2014-12-19 Thread Andrew Seniuk
This trio of related packages explores strictness control in a variety of
ways.

deepseq-bounded provides classes and generic functions to artificially
force evaluation, to extents controlled by static or dynamic configuration.

seqaid puts that into practise, providing a GHC plugin to auto-instrument
your package with a strictness harness, which is dynamically optimisable
during runtime.  This is supported directly in the GHC compilation
pipeline, without requiring (or performing!) any edits to your sources.

leaky is a minimal, prototypic executable that leaks space under current
state-of-the-art compilation (GHC 7.8.3 -O2, at the present time).

deepseq-bounded
  hackage: https://hackage.haskell.org/package/deepseq-bounded
  homepage: http://www.fremissant.net/deepseq-bounded

seqaid
  hackage: https://hackage.haskell.org/package/seqaid
  homepage: http://www.fremissant.net/seqaid

leaky
  hackage: https://hackage.haskell.org/package/leaky
  homepage: http://www.fremissant.net/leaky

Reddit discussion for the three together:

http://www.reddit.com/r/haskell/comments/2ps8f5/ann_deepseqbounded_seqaid_leaky/

Easiest way to try them all, is to install seqaid and run the demo:

  cabal install seqaid
  seqaid demo

This tests seqaid on a local copy of the leaky source package.

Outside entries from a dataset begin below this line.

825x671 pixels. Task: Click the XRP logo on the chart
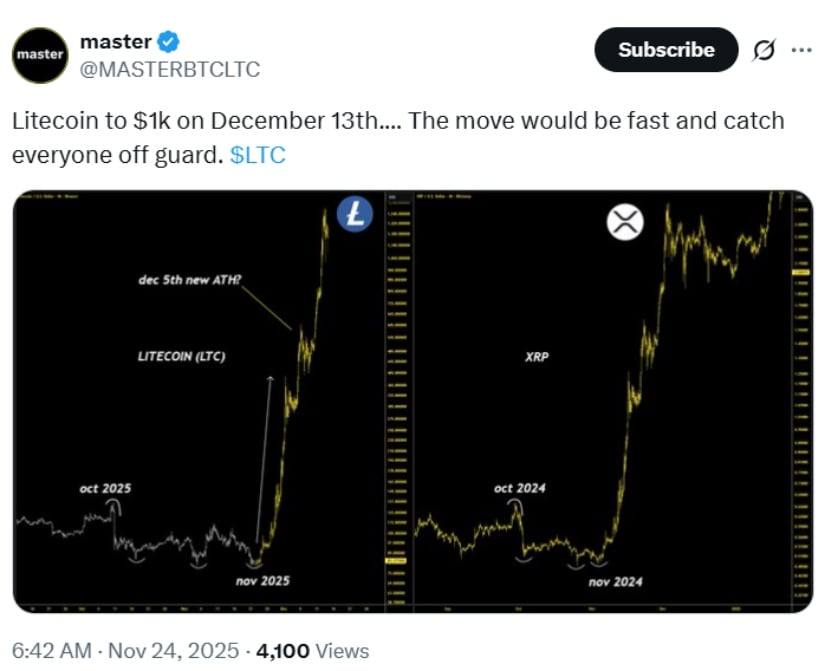tap(625, 222)
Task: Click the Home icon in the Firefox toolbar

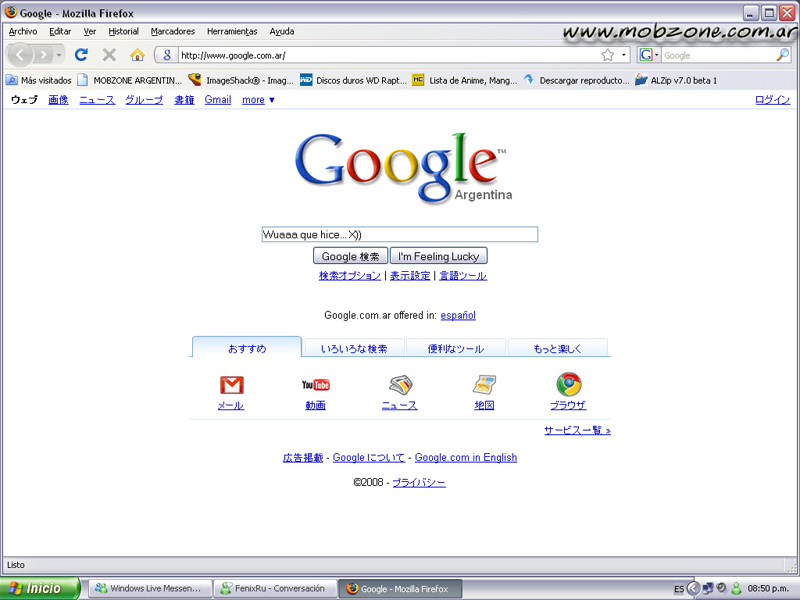Action: (x=137, y=55)
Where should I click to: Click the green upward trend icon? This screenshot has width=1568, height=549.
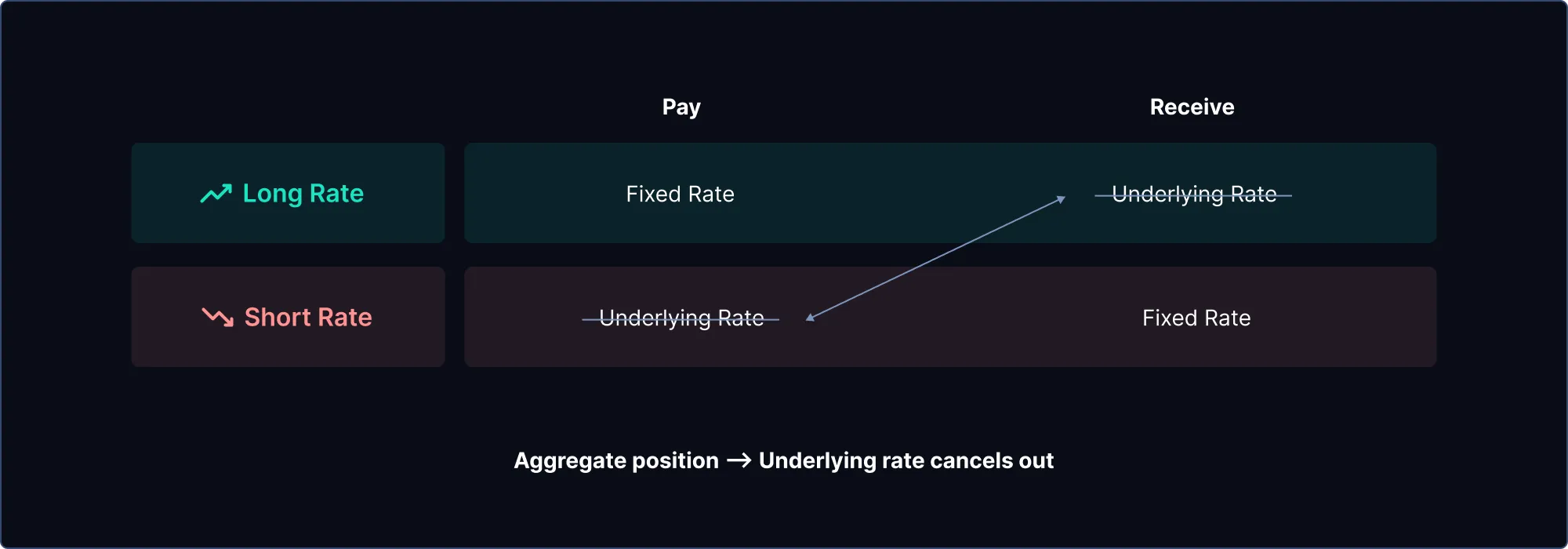click(x=216, y=193)
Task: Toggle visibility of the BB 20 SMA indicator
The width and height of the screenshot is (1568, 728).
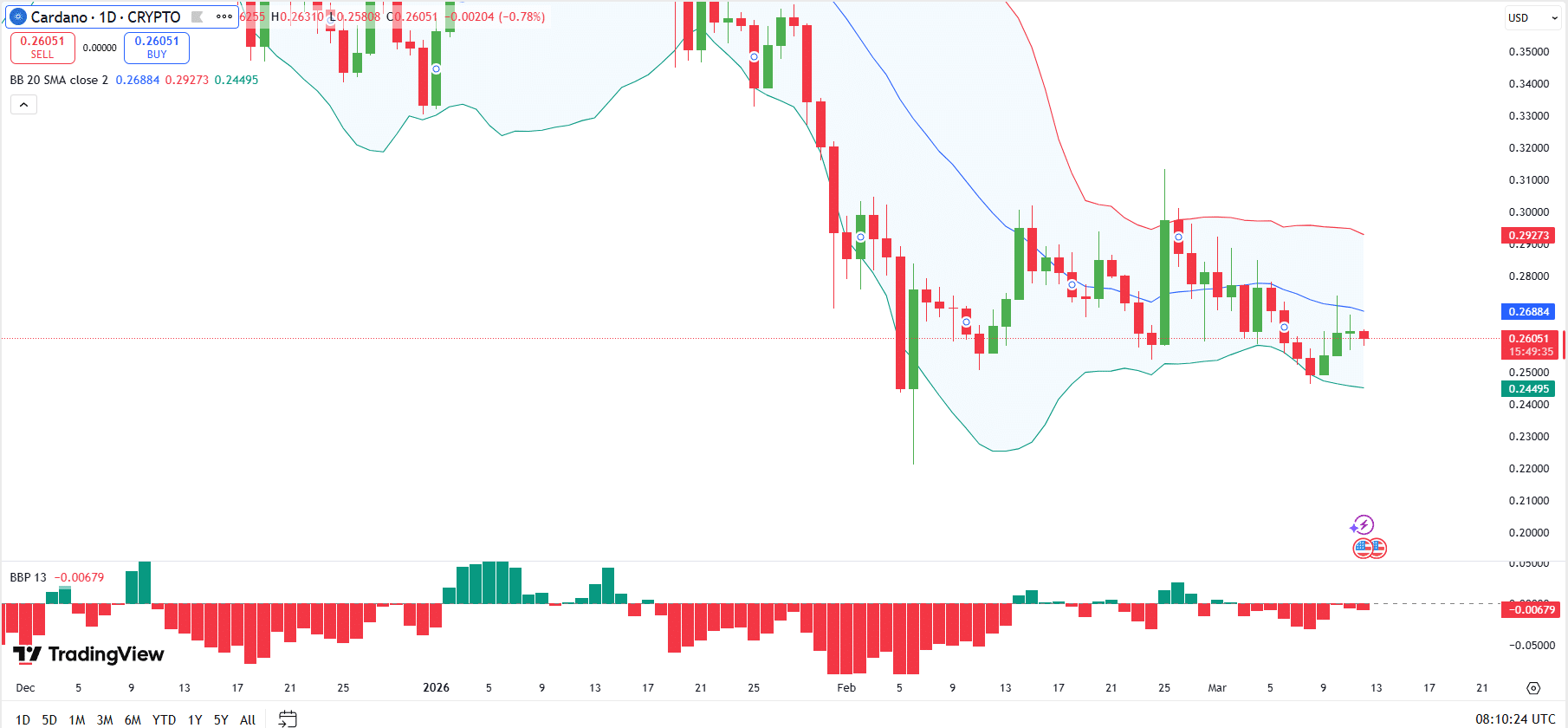Action: pyautogui.click(x=61, y=79)
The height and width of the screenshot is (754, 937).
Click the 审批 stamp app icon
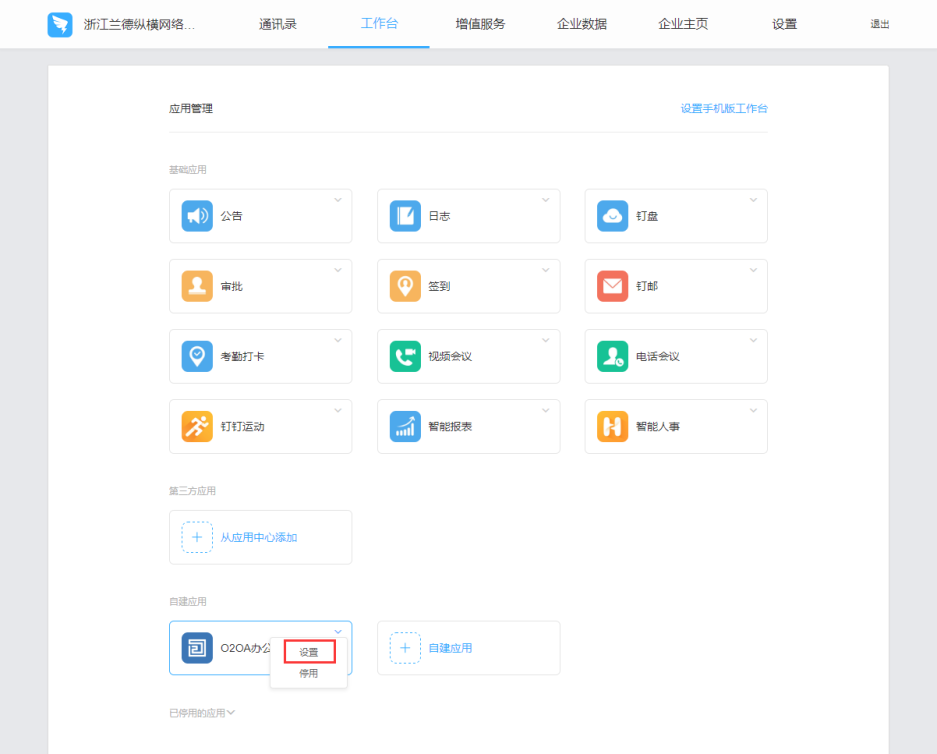point(197,286)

It turned out to be routine to extend deepseq-bounded and seqaid to
dynamically configurable parallelisation (paraid?).  Many other wrappers
could be explored, too!  Maybe seqaid should be renamed to koolaid or
something...

It's a pretty complicated system, and just first release, so there's bound
to be lots of problems.  I've not set up a bug tracker, but will maintain a
casual list of bugs and feature requests at

  http://www.fremissant.net/seqaid/trac

and will set up a proper tracker if there's interest.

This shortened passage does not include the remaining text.